» **Exercise objective**: Rewrite the stretch from the start of the rows through the line containing "Action: [234, 175]", swapping "Task" for "Goal" and leaving everything else as it is.

» **Entries from a dataset**:
-*-*-

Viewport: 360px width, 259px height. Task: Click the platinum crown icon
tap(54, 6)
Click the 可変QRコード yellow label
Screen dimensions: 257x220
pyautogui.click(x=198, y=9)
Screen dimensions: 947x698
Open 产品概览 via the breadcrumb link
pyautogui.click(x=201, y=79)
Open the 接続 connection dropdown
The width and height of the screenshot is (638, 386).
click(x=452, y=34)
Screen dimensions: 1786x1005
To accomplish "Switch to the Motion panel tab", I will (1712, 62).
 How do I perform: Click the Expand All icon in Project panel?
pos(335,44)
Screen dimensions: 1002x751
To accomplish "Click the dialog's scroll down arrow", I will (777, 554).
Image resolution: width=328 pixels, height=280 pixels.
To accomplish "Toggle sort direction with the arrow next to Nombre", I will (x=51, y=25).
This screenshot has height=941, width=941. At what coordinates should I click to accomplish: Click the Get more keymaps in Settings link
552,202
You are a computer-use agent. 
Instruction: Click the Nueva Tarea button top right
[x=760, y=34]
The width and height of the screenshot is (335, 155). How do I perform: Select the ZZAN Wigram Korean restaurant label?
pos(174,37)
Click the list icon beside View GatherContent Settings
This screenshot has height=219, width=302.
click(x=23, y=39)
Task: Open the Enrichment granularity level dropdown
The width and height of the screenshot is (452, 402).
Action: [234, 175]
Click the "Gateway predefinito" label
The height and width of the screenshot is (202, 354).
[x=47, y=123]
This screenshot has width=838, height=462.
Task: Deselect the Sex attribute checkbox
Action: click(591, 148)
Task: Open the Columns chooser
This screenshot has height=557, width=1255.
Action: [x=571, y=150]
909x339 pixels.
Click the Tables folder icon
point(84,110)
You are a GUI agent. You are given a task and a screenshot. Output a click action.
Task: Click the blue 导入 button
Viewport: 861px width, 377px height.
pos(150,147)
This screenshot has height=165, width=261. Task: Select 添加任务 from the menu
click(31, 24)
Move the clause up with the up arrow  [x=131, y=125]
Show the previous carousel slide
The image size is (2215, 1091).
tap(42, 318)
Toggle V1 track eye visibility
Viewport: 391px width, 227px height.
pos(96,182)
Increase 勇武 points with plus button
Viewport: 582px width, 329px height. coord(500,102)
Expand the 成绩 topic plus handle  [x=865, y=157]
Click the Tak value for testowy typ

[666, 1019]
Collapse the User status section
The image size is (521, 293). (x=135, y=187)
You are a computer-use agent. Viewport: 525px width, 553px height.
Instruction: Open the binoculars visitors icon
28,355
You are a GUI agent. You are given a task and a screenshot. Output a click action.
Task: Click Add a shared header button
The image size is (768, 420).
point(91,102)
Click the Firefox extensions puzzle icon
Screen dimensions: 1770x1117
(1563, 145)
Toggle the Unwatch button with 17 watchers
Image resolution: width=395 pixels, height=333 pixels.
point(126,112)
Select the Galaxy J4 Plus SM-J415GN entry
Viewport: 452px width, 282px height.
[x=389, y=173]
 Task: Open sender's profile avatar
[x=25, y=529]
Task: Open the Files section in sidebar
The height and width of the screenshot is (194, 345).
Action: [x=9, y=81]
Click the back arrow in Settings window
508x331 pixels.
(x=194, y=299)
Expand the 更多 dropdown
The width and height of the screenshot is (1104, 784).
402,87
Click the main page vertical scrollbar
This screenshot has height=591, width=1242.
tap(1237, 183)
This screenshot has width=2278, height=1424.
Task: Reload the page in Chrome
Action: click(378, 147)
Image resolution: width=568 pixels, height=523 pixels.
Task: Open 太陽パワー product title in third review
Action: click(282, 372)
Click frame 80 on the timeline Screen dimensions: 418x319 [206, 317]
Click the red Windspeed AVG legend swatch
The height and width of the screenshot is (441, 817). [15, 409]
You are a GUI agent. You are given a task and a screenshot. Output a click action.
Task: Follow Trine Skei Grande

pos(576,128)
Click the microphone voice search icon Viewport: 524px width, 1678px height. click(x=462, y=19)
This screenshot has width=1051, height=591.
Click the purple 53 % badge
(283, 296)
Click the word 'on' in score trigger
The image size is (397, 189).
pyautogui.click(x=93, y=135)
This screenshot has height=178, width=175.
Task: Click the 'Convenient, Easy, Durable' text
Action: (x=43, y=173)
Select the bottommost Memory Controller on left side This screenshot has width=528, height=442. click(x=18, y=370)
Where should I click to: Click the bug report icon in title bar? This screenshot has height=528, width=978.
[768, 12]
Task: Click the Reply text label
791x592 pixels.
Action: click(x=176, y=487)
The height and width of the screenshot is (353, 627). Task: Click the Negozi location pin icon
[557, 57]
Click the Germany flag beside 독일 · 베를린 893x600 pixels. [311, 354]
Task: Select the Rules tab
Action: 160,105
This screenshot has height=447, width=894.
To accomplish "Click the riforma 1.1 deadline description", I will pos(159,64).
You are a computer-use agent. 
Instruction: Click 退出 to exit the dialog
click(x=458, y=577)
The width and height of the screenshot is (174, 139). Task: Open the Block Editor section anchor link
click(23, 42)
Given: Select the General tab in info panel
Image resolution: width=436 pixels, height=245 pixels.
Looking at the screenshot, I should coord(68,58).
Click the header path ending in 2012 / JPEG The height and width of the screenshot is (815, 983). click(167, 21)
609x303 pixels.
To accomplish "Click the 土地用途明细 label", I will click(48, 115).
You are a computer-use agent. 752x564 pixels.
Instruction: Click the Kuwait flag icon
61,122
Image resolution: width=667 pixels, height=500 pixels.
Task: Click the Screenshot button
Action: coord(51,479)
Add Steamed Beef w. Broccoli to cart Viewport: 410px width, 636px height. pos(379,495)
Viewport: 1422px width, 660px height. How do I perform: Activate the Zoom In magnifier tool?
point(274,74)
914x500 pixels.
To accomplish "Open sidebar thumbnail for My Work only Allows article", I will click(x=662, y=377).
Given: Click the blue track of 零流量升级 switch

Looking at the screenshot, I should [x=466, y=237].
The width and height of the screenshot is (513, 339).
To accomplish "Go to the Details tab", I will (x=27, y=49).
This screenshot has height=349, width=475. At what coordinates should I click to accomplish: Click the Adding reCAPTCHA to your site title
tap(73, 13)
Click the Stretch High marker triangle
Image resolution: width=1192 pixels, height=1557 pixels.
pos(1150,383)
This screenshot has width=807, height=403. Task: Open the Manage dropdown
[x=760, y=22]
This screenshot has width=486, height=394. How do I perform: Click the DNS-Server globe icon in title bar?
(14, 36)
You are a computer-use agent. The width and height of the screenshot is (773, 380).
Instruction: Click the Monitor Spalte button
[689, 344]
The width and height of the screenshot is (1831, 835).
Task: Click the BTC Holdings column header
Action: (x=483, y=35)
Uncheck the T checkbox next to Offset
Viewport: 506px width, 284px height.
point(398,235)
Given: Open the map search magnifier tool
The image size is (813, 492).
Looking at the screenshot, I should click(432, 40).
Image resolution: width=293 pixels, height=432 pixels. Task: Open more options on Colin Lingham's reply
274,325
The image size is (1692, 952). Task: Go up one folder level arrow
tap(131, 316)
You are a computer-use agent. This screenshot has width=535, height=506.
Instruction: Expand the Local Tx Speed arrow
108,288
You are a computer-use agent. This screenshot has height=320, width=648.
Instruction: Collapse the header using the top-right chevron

-*-*-

» **Solution for this exercise**:
Viewport: 360px width, 259px height. Goal: Click the platinum crown icon
tap(54, 6)
Click the 可変QRコード yellow label
Screen dimensions: 257x220
pyautogui.click(x=198, y=9)
Screen dimensions: 947x698
Open 产品概览 via the breadcrumb link
pyautogui.click(x=201, y=79)
Open the 接続 connection dropdown
The width and height of the screenshot is (638, 386).
click(x=452, y=34)
Screen dimensions: 1786x1005
To accomplish "Switch to the Motion panel tab", I will (1712, 62).
 How do I perform: Click the Expand All icon in Project panel?
pos(335,44)
Screen dimensions: 1002x751
To accomplish "Click the dialog's scroll down arrow", I will (777, 554).
Image resolution: width=328 pixels, height=280 pixels.
To accomplish "Toggle sort direction with the arrow next to Nombre", I will (x=51, y=25).
This screenshot has height=941, width=941. At what coordinates should I click to accomplish: Click the Get more keymaps in Settings link
552,202
You are a computer-use agent. 
Instruction: Click the Nueva Tarea button top right
[x=760, y=34]
The width and height of the screenshot is (335, 155). How do I perform: Select the ZZAN Wigram Korean restaurant label?
pos(174,37)
Click the list icon beside View GatherContent Settings
This screenshot has height=219, width=302.
click(x=23, y=39)
Goal: Open the Enrichment granularity level dropdown
The width and height of the screenshot is (452, 402).
Action: [234, 175]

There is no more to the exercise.